Have you considered helminth therapy?
 

SB_1108

Senior Member
Messages
315
@SB_1108
Have you considered helminth therapy?

I have considered it but it is difficult to gain access to helminths.

As I understand it, this is definitely the case. The main problem with DIY is the inability to preserve anaerobes.
Can you tell me more about this? I'm not aware of any methods that Taymount uses that would better preserve anaerobes?

I did both the top down and bottom up FMTs. So I pretty confident volume isn't the issue.

I have read that Taymount clinic will try to analyze your microbiome to see what you are missing and match you with four donors who have those missing bacteria to give you the best odds for success. I'm not certain they use this approach but that would definitely be helpful!
 

alicec

Senior Member
Messages
1,572
Location
Australia
Can you tell me more about this? I'm not aware of any methods that Taymount uses that would better preserve anaerobes?

I don't know anything about that clinic. I was speaking generally based on what I have read in a couple of scientific papers and info from the Centre for Digestive Diseases in Sydney Australia, which has done a lot of pioneering work on FMT.

You would need to ask any specific clinic to clarify their procedures for protecting anaerobes.
 

SB_1108

Senior Member
Messages
315
I guess what I meant to say is, I've not read anything specific regarding DIY FMT being less effective than what is offered by medical providers including Dr.

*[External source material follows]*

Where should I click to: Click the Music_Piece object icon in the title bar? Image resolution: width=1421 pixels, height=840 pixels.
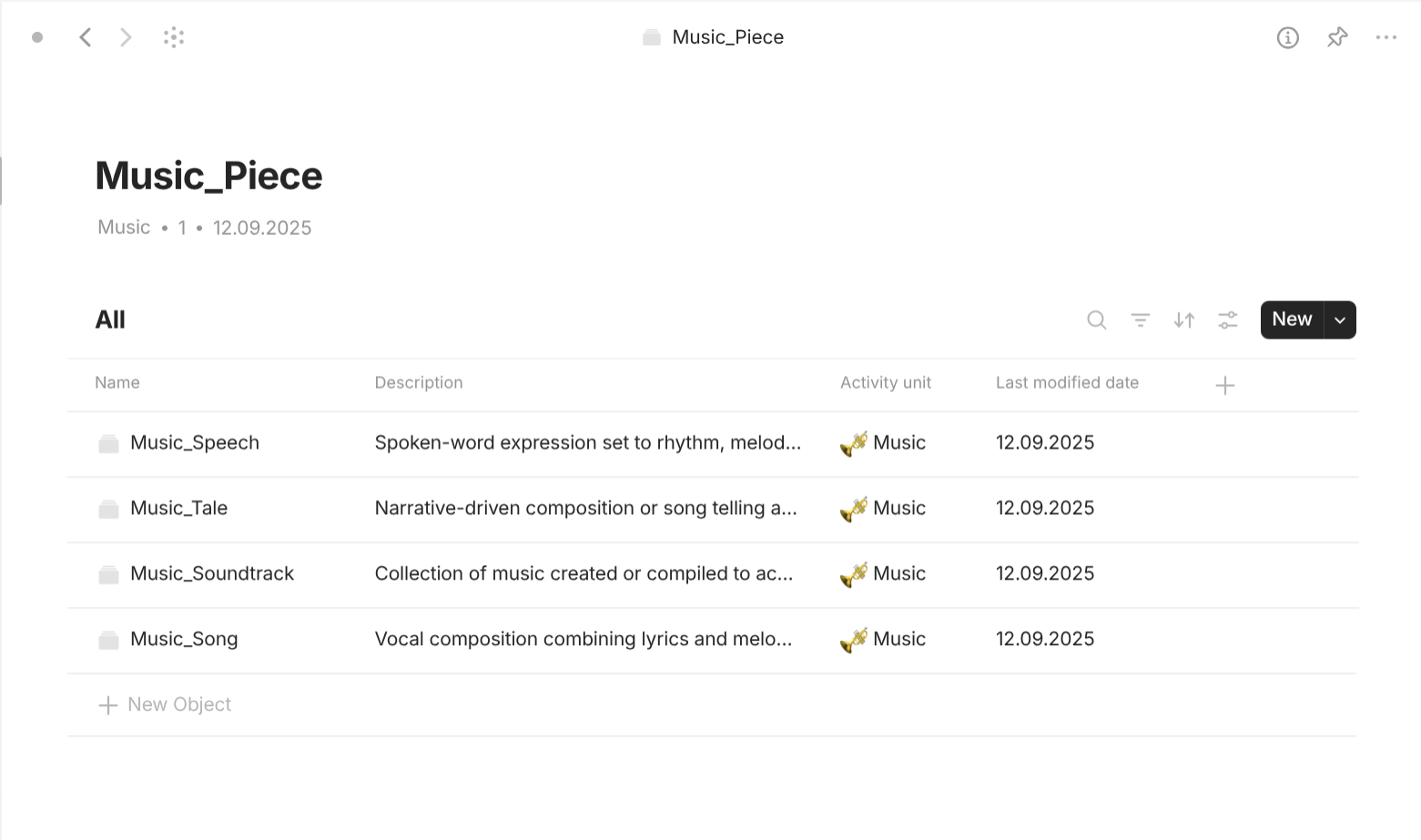pyautogui.click(x=651, y=37)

Borody or Taymount clinic... the success rates are generally the same. However almost all current research is based on cdiff treatment.
 
Messages
246
I am a man, 25, suffering from extremely severe, atypical CFS/ME with objective abnormalities. My illness was triggered three years ago when herbal antimicrobials caused me to crash from prodromal CFS/ME into serious illness. Strangely, the antimicrobials caused very foamy urine. The foam declined but did not disappear after discontinuing the antimicrobials. Testing is consistently negative for proteinuria (excess protein is the only known cause of foamy urine). Probiotics cause dramatic fluctuations in this symptom, which is sometimes seen on Lyme and Candida forums.

A year after onset I discovered a liver enzyme (ALT) was elevated. All known causes are ruled out. After a period when the foamy urine was considerably elevated, my ALT went from ~100 to 330 (reference range 0-40). The foam declined and my ALT fell back to ~100.

Because antimicrobials triggered the idiopathic foamy urine, I hypothesised that the cause of my atypical CFS/ME and elevated ALT is a novel bacterial toxin that is visible as foam in my urine. As probiotics can influence this symptom, I surmised the bacteria is in my gut. To investigate, I had my gut microbiome profiled as part of the British Gut Project at Kings College London.

According to my report, the Gram-negative genus paraprevotella comprises 0.5% of total bacteria in the average gut. In my gut, paraprevotella comprises 12.5% of total bacteria. Very little is known about paraprevotella and it produces a number of "unknown fatty acids."

In addition to this unusual overgrowth was a marked lack of diversity. Two genera, bacteroides and paraprevotella, account for ~70% of total bacteria. Furthermore my PCR did not detect any lactobacilli, bifidobacteria, escherichia, butyrivibrio, veillonella, streptococcus, peptococcus or even prevotella. There are possibly other genera absent that I am not familiar with. The test is sensitive to genera accounting for >0.01%. My gut is radically different to both patients and controls in existing research on the gut microbiome in CFS/ME.

I have no GI symptoms at all.

My plan is to have a Fecal Microbial Transplant at the Taymount Clinic, but I am not nearly well enough at the minute. I am seeing some green shoots of improvement 2 months into a methylation protocol after 18 months of no change.

What do you all think?

ETA: If you want to a full profile of the bacteria in your gut, you can get a 10% discount at uBiome with this link: http://ubiome.refr.cc/T3B95SK

Would you be more specific by what you mean by "prodromal CFS/ME"?

You mention all known causes of high ALT and liver problems were ruled out. What you tell me what was considered?

Would you tell me more about the methylation protocol your doing?